The Rat Cortex Neuron Cells Isolation and Culture Kit is specifically developed to extract primary Rat Cortex Neuron Cells. As validated, standard operation using this kit enables the acquisition of one flask of cells (T-25 culture flask) per 1 Test, with a cell count exceeding 1×106 cells. Through immunofluorescence analysis, the cell purity (β-Tubulin Ⅲ-positive rate) has been confirmed to exceed 90%.
Matters Need Attention
1. Prior to formal experiments, it is recommended to conduct anatomical simulation training using 1-2 normal rats to familiarize operators with procedural workflows and improve tissue dissociation efficiency.
2. During the entire tissue dissociation process, place the small dish containing the tissue on an ice tray/ice box (2-8℃) to maintain hypothermic conditions. Critical precautions: Monitor temperature rigorously to prevent ice crystal formation in tissues/liquids.

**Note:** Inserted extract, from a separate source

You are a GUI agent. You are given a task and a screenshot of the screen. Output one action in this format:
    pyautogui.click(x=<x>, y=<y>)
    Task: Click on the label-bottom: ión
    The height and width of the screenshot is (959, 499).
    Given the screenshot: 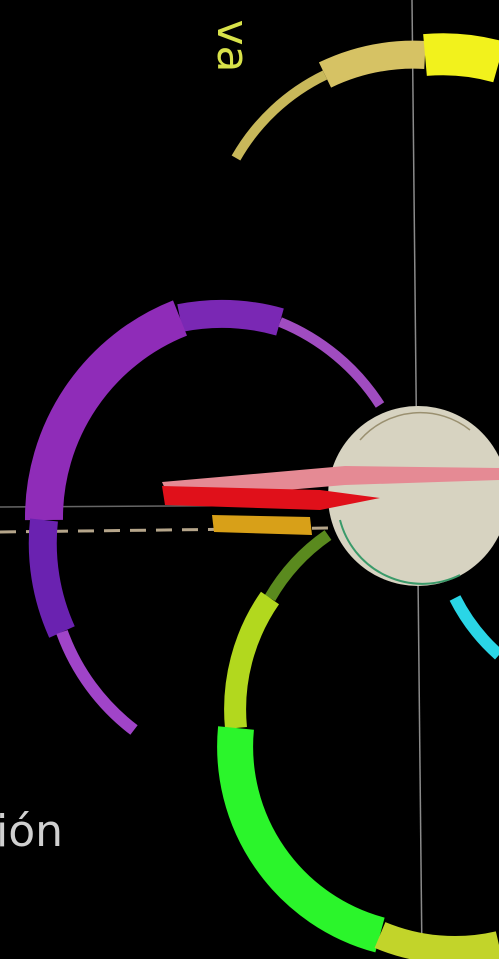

3. Reagent preparation or dispensing must strictly adhere to aseptic technique protocols. After dispensing, seal the containers immediately with a sealing film, and use them promptly to avoid repeated freeze-thaw cycles or contamination.
4. Cortex neuron cells are terminally differentiated cells that lack proliferative capacity and exhibit high fragility. Improper enzymatic digestion can readily induce cell injury. During cell seeding, it is recommended to calculate the seeding density based on experimental requirements and inoculate into corresponding culture vessels. The recommended conversion ratios are as follows: one T25 flask ≈ one 6 cm dish ≈ two wells of a 6-well plate ≈ five to six wells of a 12-well plate.